§ **PROBLEM DESCRIPTION**: Select and copy out every line in the records containing "computer".

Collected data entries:

BEGIN

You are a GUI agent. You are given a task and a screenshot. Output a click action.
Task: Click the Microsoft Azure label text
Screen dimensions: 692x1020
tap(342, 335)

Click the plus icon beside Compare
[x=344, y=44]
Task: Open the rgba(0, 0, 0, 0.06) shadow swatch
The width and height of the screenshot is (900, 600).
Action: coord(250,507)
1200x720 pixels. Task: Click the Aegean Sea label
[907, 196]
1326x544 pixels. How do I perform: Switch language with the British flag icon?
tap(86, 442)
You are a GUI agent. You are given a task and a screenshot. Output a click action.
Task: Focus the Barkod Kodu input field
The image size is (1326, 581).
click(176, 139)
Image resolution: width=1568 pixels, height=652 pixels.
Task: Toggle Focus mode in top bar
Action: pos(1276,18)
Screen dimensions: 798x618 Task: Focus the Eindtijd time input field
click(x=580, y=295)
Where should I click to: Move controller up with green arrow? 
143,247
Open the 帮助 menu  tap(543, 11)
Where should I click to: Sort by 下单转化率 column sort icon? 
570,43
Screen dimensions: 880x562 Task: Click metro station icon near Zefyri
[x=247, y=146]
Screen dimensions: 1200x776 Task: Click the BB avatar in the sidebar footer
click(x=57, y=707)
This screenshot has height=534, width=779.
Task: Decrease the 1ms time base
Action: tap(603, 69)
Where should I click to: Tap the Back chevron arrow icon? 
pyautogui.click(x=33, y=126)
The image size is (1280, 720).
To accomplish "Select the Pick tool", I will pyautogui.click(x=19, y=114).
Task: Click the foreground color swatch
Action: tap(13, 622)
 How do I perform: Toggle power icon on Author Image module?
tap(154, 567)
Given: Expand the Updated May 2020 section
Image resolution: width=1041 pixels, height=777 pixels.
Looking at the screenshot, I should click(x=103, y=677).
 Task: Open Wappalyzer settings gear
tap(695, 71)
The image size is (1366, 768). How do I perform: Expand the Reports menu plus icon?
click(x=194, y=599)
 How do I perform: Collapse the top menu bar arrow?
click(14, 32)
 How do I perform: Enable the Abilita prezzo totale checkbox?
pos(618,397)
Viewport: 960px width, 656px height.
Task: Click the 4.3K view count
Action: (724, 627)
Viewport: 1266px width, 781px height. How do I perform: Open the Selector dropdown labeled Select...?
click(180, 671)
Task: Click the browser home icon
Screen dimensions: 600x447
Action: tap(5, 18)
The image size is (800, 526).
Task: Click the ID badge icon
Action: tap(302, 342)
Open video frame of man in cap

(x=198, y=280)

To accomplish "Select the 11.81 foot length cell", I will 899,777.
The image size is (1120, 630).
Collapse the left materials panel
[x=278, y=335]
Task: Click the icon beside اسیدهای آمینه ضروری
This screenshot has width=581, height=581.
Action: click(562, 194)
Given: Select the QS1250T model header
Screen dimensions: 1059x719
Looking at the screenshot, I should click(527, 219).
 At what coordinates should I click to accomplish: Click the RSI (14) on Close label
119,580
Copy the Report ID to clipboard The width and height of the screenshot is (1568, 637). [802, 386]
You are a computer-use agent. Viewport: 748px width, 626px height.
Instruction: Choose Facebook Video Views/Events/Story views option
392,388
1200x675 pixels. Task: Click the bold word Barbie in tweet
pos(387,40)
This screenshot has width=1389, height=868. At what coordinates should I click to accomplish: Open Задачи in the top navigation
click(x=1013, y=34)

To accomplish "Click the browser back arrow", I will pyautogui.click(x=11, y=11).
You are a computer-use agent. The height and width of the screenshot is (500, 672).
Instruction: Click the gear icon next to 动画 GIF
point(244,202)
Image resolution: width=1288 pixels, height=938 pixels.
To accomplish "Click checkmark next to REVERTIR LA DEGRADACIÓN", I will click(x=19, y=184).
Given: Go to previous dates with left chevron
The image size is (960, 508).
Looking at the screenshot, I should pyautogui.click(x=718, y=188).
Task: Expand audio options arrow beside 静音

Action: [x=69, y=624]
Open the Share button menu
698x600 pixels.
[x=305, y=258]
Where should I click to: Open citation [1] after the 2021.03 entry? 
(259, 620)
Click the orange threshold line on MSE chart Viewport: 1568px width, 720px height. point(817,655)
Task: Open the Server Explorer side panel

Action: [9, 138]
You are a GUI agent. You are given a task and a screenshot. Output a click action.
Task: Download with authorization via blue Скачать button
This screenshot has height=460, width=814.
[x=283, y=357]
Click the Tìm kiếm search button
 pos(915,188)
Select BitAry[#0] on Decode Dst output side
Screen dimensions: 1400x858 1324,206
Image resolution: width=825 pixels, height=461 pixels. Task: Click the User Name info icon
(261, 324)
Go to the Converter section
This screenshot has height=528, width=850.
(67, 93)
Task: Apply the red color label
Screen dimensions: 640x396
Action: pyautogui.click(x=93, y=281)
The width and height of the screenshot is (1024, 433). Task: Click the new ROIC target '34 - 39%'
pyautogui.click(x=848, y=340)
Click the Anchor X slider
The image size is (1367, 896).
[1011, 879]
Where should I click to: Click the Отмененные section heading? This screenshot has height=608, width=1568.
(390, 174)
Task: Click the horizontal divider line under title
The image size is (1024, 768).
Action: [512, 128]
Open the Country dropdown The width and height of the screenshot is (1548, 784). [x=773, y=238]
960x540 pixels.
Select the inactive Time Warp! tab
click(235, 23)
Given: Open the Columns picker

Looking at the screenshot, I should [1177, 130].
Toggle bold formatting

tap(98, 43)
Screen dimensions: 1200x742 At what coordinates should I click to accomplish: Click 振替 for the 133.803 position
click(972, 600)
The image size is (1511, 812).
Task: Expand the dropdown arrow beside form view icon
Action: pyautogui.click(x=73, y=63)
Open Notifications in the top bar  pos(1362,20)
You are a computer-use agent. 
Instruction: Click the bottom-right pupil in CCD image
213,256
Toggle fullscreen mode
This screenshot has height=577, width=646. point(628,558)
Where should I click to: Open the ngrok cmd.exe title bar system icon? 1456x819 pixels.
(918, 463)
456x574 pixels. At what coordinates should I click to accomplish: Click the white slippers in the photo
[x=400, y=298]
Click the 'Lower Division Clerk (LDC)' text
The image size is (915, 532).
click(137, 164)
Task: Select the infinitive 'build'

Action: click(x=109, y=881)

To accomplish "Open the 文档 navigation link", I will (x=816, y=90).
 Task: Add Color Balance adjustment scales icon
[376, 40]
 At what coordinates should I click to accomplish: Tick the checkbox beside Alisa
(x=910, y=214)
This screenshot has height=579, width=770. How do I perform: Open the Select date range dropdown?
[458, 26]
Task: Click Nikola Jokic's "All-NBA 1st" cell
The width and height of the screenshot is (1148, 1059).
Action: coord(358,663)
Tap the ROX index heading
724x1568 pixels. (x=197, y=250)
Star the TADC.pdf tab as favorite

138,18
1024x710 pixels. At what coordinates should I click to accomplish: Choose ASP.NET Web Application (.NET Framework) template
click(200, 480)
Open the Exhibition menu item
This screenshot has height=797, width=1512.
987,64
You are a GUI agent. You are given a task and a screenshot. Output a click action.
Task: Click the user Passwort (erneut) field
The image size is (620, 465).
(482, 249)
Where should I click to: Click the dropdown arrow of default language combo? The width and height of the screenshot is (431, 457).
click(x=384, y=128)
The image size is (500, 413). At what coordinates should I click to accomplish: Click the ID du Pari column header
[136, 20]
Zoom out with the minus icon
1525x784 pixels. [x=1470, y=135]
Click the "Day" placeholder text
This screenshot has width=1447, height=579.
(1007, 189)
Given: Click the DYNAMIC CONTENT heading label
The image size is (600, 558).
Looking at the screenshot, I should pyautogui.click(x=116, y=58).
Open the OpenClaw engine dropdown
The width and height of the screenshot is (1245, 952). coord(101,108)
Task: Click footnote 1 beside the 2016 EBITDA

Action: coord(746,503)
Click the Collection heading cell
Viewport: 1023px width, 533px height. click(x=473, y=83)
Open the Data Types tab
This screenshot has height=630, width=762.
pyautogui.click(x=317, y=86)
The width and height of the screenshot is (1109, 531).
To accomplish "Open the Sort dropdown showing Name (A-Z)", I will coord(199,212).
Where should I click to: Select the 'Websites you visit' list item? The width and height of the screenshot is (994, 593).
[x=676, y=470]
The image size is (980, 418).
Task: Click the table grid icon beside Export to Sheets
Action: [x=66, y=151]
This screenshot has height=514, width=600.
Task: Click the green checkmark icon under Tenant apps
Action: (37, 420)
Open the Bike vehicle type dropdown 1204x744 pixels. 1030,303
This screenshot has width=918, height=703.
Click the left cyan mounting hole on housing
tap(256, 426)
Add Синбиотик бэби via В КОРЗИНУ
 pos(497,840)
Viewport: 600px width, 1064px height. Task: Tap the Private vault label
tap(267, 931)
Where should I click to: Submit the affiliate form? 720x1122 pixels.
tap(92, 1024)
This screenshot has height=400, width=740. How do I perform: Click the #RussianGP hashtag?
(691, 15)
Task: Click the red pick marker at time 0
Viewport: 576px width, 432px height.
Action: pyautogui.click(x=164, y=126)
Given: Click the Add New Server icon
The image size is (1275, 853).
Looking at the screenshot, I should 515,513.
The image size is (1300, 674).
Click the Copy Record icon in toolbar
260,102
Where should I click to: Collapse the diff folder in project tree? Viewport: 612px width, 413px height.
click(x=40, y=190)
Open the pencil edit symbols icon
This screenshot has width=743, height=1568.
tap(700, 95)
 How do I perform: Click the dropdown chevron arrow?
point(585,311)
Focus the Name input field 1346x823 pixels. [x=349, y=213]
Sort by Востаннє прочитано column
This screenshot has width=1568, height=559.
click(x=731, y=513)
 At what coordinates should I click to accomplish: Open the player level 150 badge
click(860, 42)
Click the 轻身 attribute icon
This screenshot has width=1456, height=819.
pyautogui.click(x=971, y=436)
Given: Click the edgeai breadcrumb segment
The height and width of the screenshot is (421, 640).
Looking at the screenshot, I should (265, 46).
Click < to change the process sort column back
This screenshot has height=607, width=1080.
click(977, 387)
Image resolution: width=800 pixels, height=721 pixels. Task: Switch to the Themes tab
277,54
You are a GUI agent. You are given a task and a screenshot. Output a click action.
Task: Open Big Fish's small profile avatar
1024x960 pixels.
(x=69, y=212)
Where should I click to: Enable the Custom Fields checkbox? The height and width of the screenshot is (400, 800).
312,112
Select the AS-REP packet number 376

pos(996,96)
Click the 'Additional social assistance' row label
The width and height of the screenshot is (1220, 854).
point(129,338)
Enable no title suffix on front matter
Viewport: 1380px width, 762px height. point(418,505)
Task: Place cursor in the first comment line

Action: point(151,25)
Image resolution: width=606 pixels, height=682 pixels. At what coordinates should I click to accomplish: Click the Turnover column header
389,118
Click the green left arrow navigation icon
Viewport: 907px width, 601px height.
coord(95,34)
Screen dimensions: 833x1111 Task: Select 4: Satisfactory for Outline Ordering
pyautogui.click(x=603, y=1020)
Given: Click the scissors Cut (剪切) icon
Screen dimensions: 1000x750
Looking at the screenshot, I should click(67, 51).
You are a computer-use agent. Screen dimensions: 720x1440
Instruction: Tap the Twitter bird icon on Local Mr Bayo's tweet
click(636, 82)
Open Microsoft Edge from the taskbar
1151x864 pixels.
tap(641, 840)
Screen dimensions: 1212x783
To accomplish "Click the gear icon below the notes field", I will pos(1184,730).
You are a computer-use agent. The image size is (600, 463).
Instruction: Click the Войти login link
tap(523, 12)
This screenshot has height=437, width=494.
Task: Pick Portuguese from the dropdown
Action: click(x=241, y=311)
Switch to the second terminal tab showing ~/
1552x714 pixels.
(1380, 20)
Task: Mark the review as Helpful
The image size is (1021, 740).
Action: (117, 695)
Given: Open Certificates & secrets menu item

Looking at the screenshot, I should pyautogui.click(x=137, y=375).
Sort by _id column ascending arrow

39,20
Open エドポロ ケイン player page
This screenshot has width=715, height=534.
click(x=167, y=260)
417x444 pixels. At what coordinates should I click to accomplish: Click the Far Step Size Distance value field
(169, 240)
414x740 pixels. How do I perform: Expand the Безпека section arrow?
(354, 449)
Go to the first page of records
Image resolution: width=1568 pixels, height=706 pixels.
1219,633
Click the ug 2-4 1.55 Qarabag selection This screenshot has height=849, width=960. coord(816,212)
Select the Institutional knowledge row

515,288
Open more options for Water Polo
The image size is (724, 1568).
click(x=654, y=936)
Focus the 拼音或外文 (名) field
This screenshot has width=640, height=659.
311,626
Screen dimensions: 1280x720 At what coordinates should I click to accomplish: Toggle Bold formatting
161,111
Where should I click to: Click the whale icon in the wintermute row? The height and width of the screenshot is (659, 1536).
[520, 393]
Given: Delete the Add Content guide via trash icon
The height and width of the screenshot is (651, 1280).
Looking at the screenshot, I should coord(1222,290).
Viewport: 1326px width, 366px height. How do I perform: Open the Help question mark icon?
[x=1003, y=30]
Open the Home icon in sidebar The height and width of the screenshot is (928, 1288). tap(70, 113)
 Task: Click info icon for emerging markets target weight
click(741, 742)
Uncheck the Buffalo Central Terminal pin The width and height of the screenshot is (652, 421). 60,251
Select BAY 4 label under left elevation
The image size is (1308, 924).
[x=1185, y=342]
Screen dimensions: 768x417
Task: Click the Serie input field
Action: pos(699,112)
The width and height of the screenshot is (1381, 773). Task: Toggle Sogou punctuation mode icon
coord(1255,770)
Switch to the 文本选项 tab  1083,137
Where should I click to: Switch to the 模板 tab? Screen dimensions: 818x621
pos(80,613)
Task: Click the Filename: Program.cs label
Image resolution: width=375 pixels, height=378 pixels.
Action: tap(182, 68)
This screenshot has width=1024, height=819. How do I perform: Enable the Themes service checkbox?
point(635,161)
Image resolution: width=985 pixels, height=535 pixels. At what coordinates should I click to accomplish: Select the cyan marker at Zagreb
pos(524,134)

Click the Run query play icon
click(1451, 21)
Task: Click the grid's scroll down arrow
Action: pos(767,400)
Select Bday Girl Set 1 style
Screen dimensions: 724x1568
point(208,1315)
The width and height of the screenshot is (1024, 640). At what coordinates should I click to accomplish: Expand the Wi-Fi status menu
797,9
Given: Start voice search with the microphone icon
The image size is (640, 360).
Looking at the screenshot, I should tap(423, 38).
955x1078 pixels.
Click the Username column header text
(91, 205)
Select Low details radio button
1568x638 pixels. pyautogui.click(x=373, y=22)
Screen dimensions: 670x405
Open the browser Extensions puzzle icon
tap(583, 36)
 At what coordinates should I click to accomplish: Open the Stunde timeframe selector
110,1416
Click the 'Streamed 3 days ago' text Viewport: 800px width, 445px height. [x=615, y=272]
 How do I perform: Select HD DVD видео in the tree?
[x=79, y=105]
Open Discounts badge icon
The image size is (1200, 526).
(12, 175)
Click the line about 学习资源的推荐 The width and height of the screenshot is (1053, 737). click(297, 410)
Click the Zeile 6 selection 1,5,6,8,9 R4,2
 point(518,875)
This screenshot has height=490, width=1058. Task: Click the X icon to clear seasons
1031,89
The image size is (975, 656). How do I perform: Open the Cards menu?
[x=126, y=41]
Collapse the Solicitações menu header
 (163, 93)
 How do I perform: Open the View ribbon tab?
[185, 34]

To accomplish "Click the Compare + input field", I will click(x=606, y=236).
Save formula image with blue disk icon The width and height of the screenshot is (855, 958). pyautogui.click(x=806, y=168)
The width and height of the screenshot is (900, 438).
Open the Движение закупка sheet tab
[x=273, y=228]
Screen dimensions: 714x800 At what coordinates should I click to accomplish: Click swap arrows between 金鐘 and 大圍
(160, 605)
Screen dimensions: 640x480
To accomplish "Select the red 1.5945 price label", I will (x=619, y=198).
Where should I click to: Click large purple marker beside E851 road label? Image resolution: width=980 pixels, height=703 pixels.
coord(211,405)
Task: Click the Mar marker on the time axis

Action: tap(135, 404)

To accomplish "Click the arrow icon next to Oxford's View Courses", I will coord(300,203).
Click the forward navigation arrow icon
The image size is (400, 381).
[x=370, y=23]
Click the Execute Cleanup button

END

§ **RESULT FOR THIS TASK**:
You are a computer-use agent. Viewport: 748px width, 626px height.
You are a computer-use agent. The height and width of the screenshot is (500, 672).
You are a computer-use agent. 
You are a computer-use agent. Screen dimensions: 720x1440
You are a computer-use agent. The image size is (600, 463).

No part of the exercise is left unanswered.